Vauvenart adressa un signe à Angélique. Était-il là ou non ? Il déploya sa haute taille qui touchait les poutres du plafond pour venir lui baiser la main.
– Je la convaincrai...
Il tanguait un peu.
Une femme très blonde, l'air hardi, intéressante, pensa Angélique, une Guillemette plus jeune, tenait le bout d'une tablée autour de laquelle plusieurs hommes avaient pris place ne la quittant pas des yeux et riant de tout ce qu'elle disait. Parmi eux Grandbois, mais aussi le major d'Avrensson.
Le cabaretier qui voyait les yeux d'Angélique fixés sur elle vint la renseigner en se penchant à son oreille.
– C'est une seigneuresse du côté du lac Saint-Pierre, Madame de La Dauvernie.
Elle avait quarante ans. Un manoir, des centaines d'arpents de belles terres en concessions. Encore une veuve ! Pas pour longtemps. Elle était venue à Québec pour chercher son homme. Ici, au Canada, on vivait bien. Il n'y avait pas de veuvage sans rémission. Une femme accorte et bien pourvue ne restait jamais longtemps seule. Celle-ci voulait un compagnon et un amant pour les noires soirées en son manoir perdu. Pour diriger la seigneurie elle n'avait besoin de personne. Elle s'y entendait, fallait voir ! On en trouvait beaucoup comme elle ; des femmes au Canada – opinion de Boisvite – valaient mieux que les hommes. C'était connu et de valeur.
Un jeune homme était assis seul sur un tonneau tourné au coin de la grande cheminée, un pied s'appuyant au degré de pierre.
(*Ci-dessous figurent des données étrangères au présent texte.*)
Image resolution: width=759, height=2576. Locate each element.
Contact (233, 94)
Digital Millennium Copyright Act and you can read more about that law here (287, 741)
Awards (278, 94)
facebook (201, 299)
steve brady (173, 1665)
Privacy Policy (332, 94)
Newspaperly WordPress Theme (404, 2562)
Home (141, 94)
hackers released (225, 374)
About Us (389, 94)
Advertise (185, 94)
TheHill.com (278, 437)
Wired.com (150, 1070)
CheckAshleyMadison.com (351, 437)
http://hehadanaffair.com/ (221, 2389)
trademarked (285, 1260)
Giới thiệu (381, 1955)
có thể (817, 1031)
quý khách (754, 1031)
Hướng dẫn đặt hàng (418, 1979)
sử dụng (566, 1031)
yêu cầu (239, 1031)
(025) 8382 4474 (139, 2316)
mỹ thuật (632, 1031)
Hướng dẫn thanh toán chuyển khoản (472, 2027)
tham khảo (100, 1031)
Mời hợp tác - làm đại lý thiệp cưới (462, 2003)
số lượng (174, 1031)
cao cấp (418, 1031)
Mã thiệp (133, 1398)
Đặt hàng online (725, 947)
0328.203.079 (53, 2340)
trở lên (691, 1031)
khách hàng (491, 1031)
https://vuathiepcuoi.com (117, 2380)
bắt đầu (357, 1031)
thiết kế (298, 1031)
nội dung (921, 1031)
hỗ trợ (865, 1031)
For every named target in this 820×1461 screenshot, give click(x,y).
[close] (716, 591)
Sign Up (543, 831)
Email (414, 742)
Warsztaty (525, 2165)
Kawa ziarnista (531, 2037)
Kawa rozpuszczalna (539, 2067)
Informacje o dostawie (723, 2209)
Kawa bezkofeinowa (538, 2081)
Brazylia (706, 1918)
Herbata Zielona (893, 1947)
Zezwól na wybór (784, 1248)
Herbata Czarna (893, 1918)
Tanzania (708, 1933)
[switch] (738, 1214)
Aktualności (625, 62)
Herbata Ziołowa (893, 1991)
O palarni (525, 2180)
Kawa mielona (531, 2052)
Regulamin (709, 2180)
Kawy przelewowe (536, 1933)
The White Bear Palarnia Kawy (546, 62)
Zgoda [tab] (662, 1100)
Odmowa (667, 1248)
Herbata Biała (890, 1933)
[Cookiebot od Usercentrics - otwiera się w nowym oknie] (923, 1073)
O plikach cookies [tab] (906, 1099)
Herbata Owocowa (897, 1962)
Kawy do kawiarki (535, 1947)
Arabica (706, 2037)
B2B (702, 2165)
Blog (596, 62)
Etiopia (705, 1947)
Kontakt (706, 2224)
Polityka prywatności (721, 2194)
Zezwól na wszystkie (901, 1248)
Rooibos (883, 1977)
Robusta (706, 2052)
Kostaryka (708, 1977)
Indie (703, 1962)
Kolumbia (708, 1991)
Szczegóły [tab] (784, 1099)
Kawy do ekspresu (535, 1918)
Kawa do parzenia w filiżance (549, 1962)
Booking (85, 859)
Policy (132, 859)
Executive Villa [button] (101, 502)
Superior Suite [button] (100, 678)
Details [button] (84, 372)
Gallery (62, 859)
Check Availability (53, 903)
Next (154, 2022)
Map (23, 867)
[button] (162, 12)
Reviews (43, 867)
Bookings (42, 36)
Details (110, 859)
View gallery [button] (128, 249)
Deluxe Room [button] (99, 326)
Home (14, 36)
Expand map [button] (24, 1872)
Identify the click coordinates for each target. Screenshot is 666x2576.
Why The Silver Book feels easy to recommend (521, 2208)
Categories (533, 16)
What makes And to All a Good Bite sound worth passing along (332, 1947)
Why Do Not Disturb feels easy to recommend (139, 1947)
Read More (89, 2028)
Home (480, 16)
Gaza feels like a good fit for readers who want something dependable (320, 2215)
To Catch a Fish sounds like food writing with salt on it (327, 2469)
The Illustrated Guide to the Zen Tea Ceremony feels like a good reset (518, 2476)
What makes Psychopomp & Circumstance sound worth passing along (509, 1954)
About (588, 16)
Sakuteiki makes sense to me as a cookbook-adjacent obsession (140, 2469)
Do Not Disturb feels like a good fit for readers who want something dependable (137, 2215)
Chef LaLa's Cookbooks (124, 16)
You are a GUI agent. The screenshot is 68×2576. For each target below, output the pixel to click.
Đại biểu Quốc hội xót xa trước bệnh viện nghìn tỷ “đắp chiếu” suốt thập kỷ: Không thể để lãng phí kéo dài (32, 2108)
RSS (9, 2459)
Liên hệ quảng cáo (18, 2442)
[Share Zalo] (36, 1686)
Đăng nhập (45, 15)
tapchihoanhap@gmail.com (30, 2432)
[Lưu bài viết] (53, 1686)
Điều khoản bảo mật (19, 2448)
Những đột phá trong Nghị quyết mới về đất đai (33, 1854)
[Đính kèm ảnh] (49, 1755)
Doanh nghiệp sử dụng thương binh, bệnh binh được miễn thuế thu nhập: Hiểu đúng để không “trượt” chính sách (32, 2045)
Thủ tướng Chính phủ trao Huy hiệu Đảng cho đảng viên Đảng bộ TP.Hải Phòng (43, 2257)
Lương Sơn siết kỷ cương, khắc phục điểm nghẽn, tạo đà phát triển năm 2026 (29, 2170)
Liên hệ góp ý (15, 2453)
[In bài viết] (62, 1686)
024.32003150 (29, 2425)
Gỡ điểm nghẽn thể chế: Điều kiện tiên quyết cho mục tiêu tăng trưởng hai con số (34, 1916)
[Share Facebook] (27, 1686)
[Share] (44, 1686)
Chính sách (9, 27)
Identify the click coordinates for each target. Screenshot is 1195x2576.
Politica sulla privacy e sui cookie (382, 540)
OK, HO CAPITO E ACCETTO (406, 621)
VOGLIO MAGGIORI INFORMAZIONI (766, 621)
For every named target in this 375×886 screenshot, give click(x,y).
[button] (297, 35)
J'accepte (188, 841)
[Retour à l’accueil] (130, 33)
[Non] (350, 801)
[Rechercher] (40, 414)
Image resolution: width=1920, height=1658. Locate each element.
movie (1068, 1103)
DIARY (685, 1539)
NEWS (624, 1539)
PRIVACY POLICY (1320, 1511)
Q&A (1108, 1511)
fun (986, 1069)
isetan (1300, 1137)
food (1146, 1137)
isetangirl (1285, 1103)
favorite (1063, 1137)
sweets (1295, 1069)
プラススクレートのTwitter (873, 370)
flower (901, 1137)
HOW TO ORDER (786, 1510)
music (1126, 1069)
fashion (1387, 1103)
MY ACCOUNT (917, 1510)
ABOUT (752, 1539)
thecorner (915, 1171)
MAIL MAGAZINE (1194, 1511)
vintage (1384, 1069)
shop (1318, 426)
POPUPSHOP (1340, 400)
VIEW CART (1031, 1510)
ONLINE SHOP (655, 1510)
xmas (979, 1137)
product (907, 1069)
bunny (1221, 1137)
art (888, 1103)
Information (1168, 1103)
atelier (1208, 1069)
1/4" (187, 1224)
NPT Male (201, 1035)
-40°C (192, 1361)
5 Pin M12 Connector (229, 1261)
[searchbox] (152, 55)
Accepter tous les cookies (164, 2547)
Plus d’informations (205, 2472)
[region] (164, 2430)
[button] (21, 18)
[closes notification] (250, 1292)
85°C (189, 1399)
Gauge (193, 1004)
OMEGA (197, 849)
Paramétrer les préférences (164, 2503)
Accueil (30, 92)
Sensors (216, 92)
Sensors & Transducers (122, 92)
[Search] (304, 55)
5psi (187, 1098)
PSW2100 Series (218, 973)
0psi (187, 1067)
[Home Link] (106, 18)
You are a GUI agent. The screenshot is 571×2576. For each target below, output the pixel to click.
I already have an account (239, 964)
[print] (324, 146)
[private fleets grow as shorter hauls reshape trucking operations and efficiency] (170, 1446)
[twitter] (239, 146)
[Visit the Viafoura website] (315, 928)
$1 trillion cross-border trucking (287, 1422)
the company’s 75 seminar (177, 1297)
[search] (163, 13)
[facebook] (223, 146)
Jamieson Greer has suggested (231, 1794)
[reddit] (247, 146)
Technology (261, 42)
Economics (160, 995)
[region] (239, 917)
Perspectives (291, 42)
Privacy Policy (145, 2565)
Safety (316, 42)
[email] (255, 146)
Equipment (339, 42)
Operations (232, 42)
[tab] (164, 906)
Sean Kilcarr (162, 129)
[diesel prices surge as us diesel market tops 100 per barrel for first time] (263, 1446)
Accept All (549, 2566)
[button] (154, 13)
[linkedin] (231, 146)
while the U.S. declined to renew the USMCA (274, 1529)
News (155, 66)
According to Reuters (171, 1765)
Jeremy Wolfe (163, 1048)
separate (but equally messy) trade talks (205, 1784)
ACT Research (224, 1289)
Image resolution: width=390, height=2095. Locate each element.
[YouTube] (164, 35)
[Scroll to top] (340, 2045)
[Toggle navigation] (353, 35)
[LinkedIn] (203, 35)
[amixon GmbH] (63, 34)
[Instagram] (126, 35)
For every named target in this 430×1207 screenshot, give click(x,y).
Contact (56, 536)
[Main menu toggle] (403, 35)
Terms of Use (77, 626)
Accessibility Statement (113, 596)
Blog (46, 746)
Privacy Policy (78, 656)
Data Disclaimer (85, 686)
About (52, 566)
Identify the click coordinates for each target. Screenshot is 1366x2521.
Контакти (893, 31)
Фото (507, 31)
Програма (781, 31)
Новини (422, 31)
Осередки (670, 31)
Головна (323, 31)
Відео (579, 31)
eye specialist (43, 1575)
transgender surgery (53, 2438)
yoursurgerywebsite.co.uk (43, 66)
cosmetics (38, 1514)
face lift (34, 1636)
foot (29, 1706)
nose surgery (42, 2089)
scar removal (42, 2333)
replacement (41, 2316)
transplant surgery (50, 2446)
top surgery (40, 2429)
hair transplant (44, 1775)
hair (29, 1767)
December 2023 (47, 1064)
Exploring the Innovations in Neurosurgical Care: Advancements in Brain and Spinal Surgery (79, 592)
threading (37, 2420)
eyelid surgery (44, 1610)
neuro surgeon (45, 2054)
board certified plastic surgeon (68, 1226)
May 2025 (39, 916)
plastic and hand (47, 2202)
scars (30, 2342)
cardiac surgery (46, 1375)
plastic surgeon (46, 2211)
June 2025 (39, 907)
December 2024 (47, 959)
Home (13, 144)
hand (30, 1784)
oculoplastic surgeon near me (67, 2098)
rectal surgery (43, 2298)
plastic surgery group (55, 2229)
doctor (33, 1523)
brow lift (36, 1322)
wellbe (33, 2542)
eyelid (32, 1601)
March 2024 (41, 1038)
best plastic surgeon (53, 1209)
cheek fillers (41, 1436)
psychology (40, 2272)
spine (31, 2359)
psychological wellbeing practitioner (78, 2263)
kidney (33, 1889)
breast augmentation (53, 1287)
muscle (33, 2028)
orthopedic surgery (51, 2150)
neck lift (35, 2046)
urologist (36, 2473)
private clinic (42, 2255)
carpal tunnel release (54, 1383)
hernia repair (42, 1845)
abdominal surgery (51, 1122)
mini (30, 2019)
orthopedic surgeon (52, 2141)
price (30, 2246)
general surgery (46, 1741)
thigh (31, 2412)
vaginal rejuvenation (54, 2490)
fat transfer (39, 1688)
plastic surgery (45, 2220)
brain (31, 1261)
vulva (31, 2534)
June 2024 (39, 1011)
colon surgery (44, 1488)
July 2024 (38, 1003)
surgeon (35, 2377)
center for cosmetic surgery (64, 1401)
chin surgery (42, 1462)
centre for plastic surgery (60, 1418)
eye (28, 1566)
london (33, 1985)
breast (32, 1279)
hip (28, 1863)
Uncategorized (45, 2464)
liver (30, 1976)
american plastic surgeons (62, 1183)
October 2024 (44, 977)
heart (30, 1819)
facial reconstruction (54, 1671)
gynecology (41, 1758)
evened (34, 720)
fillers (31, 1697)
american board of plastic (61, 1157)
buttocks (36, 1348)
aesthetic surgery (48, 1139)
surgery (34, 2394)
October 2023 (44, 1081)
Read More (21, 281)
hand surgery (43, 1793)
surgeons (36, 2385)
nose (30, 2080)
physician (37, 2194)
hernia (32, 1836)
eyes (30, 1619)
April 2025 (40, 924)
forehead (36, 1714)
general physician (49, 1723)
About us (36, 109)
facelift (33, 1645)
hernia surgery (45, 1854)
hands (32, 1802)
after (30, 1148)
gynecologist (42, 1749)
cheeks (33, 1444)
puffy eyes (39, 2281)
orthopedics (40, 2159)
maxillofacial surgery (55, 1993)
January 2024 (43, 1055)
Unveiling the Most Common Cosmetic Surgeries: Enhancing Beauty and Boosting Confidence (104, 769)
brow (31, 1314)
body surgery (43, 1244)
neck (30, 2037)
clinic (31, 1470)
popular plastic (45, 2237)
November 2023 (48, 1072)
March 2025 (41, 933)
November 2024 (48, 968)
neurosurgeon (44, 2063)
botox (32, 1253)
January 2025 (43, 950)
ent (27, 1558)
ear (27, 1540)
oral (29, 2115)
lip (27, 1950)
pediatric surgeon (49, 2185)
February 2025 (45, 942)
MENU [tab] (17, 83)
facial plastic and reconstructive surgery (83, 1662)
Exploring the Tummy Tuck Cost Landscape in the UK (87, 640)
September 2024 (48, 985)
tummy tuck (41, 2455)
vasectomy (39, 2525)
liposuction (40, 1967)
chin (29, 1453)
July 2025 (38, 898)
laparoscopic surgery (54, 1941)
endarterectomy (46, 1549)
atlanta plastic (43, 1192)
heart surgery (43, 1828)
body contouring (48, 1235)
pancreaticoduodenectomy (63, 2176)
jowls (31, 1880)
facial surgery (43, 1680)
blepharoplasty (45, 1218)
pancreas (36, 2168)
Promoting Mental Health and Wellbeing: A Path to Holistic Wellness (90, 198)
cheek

Il fumait une longue pipe emplumée. Sa beauté était prodigieuse dans l'encadrement de longs cheveux noirs et lisses, Son regard sombre et pensif, rêvait.
« Dieu du ciel, il m'inspire ! » se dit-elle.
– Pourquoi regardez-vous ainsi ce sang-mêlé ? demanda la voix du duc de Vivonne.
– Il est beau.
Mais le jeune homme se leva. Elle le trouva un peu court de jambes et son excitation tomba.
– Je ne suis guère partisan, déclarait la voix d'un jeune fonctionnaire qui se trouvait à leur table, de ces mariages qui ont donné des Français nouveaux qui ne sont bien ni dans la forêt ni dans nos salons. Mais pour la guerre iroquoise, certes, ils valent les meilleurs soldats d'Europe.
Lui-même était canadien ce qui lui permettait de boire sec sans trop perdre la tête. Il se nommait Adrien Desforges. M. l'intendant Carlon, qui l'avait dans son état-major, l'avait mis à la disposition du duc de La Ferté dépourvu de son écuyer, pour lors indisposé et ne pouvant l'accompagner dans les tavernes.